To-do item:
Put the lines running from the line with "Find the location of a particular element." to the line with "(542, 326)." into a numbered list, skipping blank lines and leaving out the pictures.

The input:
BEGIN

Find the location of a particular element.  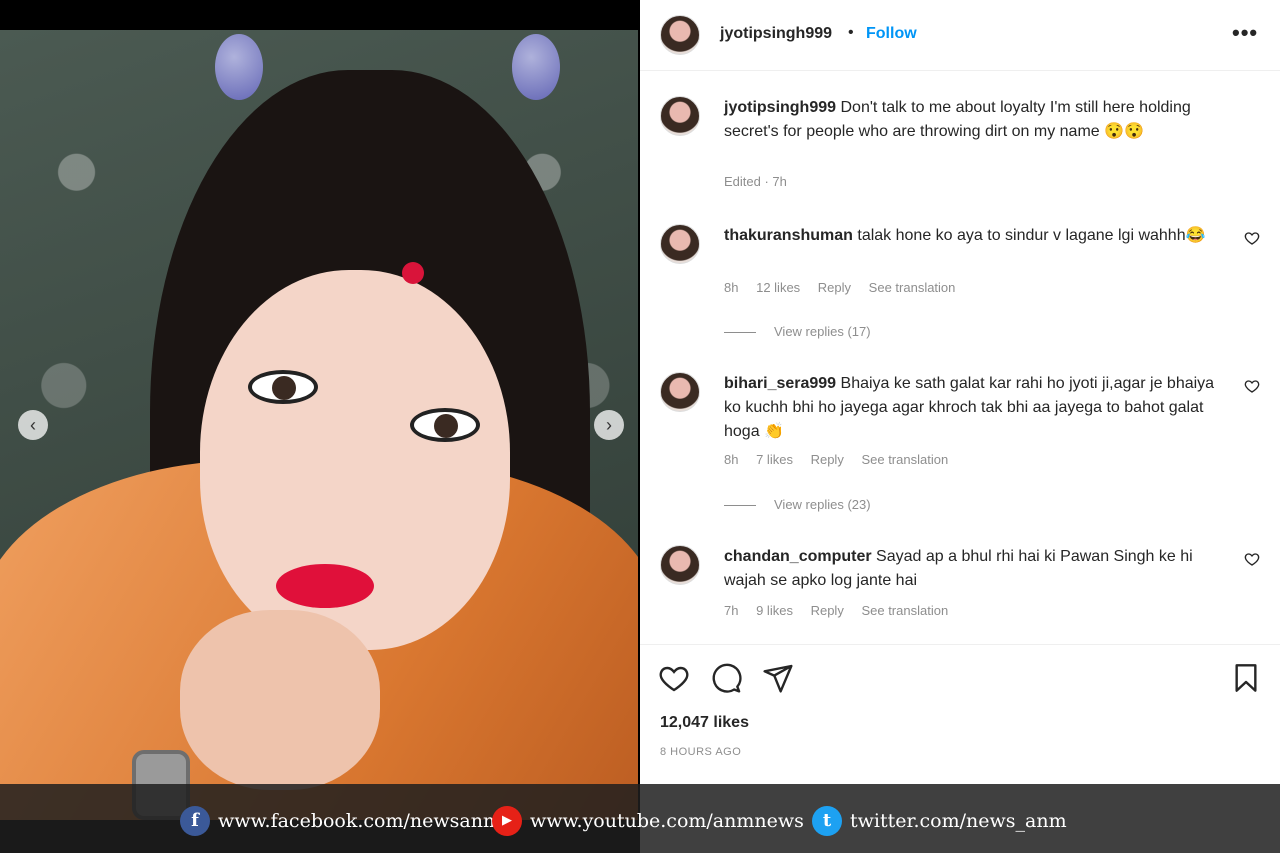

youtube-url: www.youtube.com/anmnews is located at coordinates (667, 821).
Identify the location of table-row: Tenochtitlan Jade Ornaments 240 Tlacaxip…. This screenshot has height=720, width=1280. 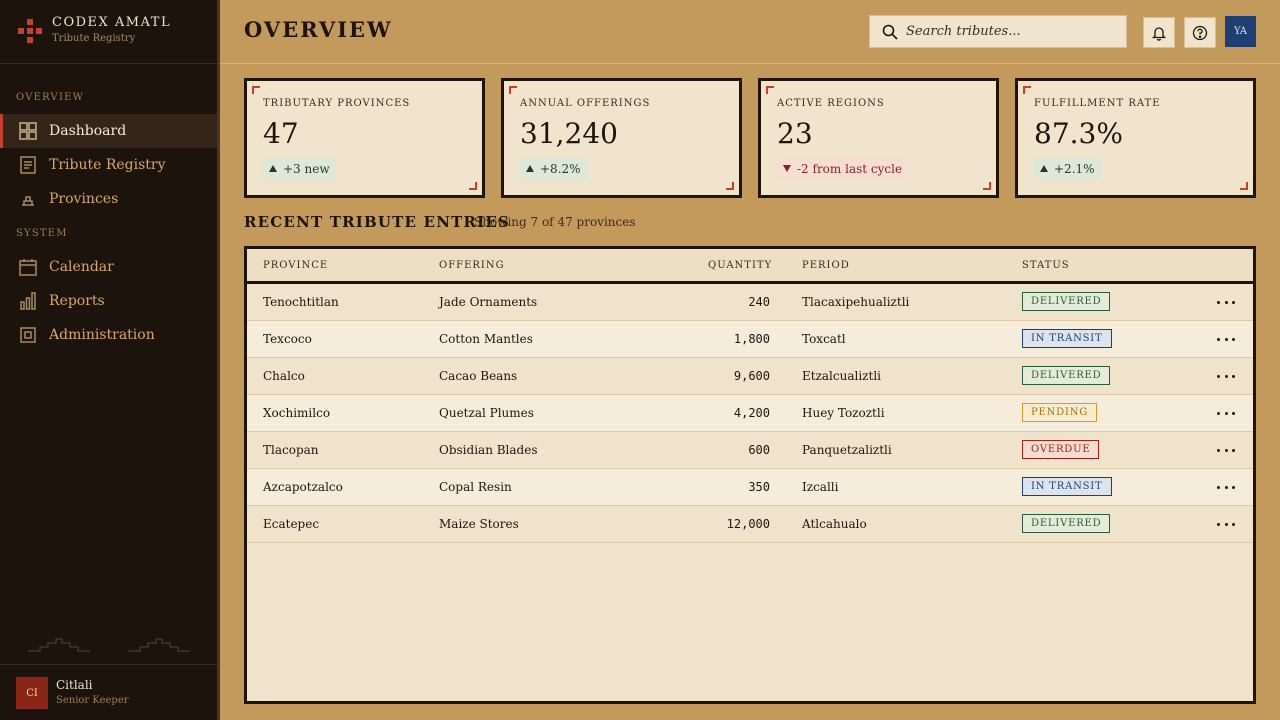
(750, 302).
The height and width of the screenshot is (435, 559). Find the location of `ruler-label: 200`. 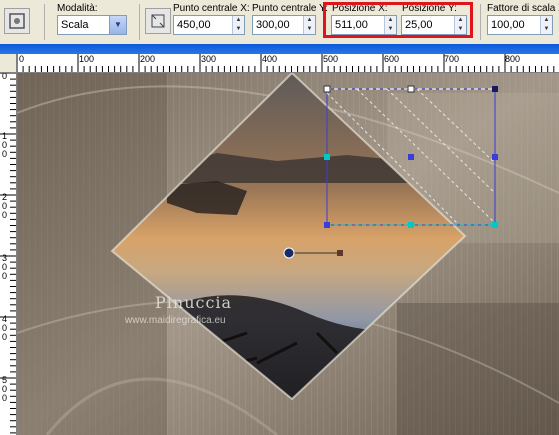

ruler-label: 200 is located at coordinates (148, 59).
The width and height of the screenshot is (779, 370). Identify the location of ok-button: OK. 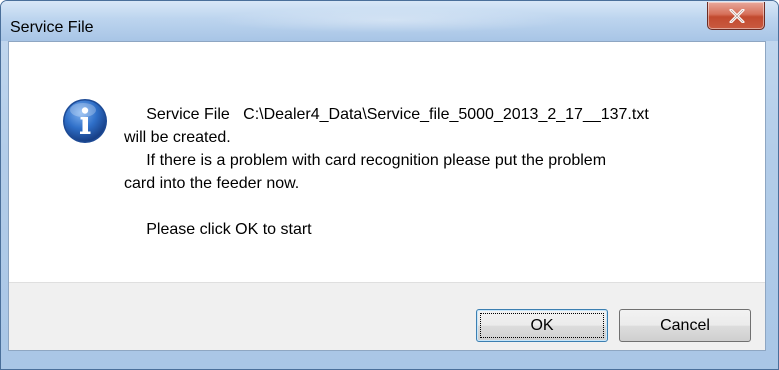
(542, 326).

END
BEGIN

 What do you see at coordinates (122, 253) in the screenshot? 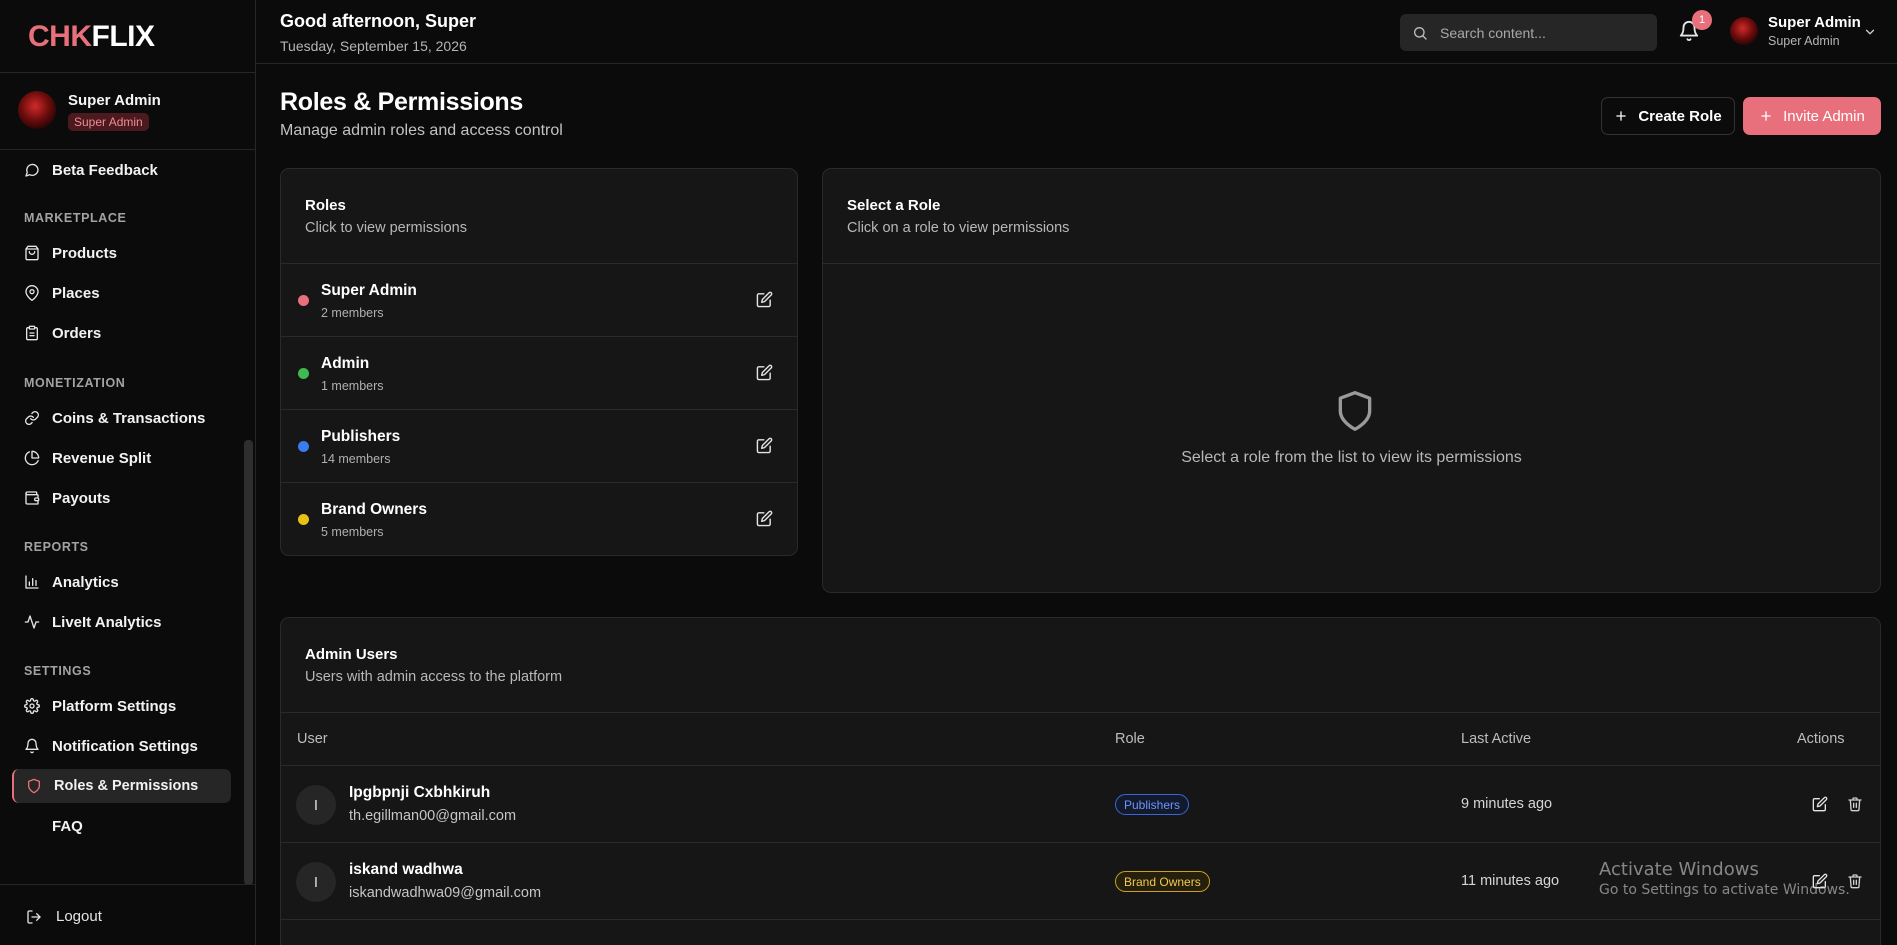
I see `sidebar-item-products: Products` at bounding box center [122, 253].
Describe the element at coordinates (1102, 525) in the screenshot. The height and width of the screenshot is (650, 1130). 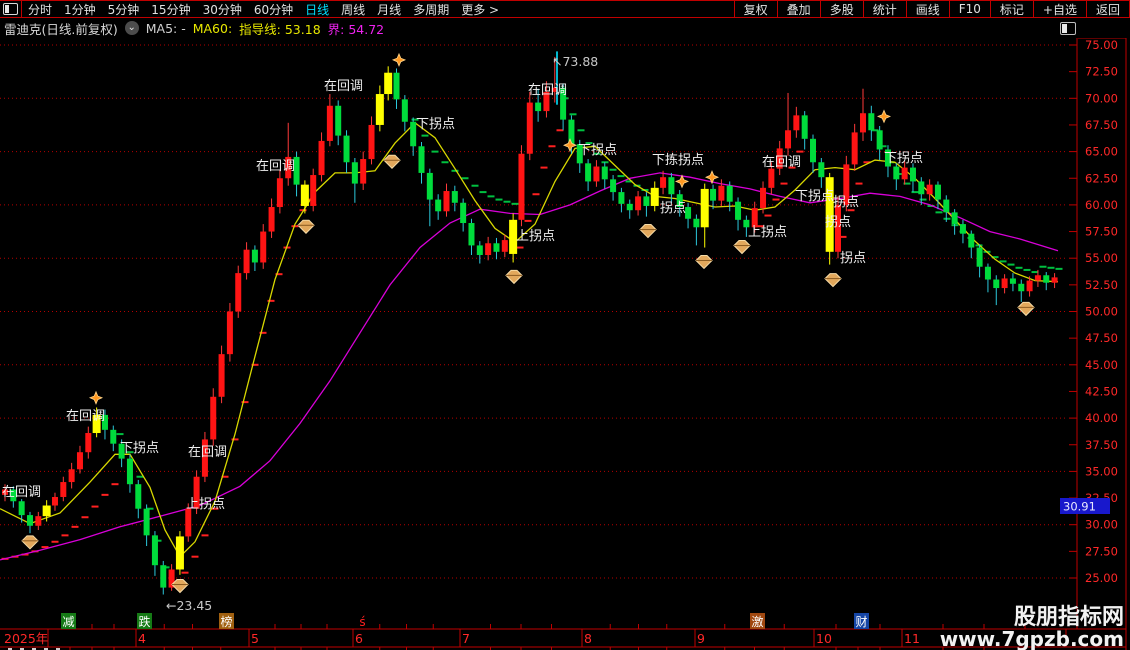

END

Output for this task:
1. Find the location of a particular element.  
2. youtube-url: www.youtube.com/anmnews is located at coordinates (667, 821).
3. Identify the location of table-row: Tenochtitlan Jade Ornaments 240 Tlacaxip…. This screenshot has height=720, width=1280. 
4. (750, 302).
5. The height and width of the screenshot is (435, 559). Find the location of `ruler-label: 200`. 
6. ruler-label: 200 is located at coordinates (148, 59).
7. The width and height of the screenshot is (779, 370). Identify the location of ok-button: OK. 
8. (542, 326).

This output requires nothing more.